READING PASSAGE:
- - -
19 Comments
User's avatar
Drew English's avatar

Honestly one of the best takes on this sort of thing I’ve seen. There’s so much emphasis on being divisive that anything of depth gets conveniently pushed to the side unless you’re willing to dig deeper. Just like when I would work in film sets and clients just wanted to focus on “going viral”. That’s not how the world actually works. I really applaud this take and share a lot of the same views and past experiences myself.

Justin Welsh's avatar

It's weird. I can actually, with some degree of certainty, manufacture virality on my own now just by taking something nuanced and making it much less so...Right after writing this draft earlier this week, I tweeted this just to test it out: https://x.com/thejustinwelsh/status/2070115310519136649

Drew English's avatar

Specific to virality, you know how to play that game and what will get engagement, just like the “white collar fraud” line is doing the same thing. My experience was dealing with people who just knew “viral does well for business so let’s just do that” but had no idea what the nuance actually was. Just interesting.
- - -
INPUT DATA:
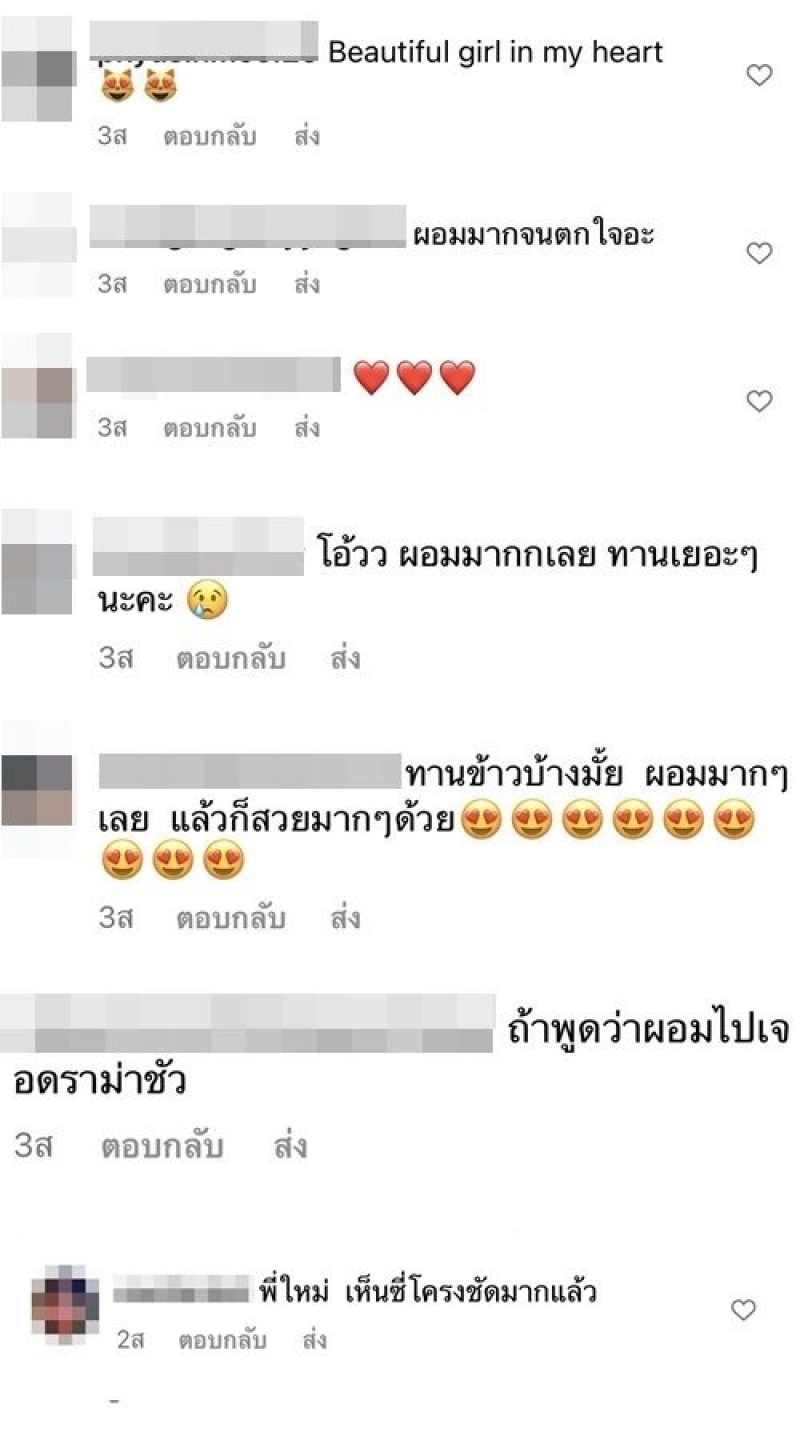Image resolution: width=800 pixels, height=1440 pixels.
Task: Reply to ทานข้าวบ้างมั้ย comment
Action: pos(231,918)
- - -
EXERCISE BRIEF:
Continue the comment thread about going viral from the point where it stops.

REPLY:
Kevin Kermes's avatar

It's as fascinating as it is frightening how easily we give up our agency.

Great piece, Justin.

Justin Welsh's avatar

Appreciate you.

Kevin Kermes's avatar

Likewise.

jeremymckay's avatar

Well done.

Justin Welsh's avatar

Thank you, Jeremy.

Nicholas Ross's avatar

Happily restacking.

Justin Welsh's avatar

I appreciate that, Nicholas. THanks for reading!

Ömür Yanıkoğlu's avatar

Love it. It helped me to set my expectations about growing my audience. It has to be slow by definition if I just focus on nuance, and that’s okay.

Justin Welsh's avatar

It's certainly not a bad thing. I think there are other ways to grow without removing nuance.

Ömür Yanıkoğlu's avatar

I agree. We can learn the best practices and leverage them without giving up nuance. As I recall there was a made up word for it: legit bate. It’s still eye catching and intriguing but honest.

Kyle DeGuzman's avatar

> And if you want to generate outrage and controversy, it’s important that the very first things that get cut are nuance and context

What a fascinating take. It sounds like the practice of rage-baiting, but I can't tell if they're one and the same or different

Inside the Machine's avatar

The people closest to the work usually have the most context.

The people farthest from it often have the strongest opinions.

I’ve learned that good systems are built by listening before making conclusions.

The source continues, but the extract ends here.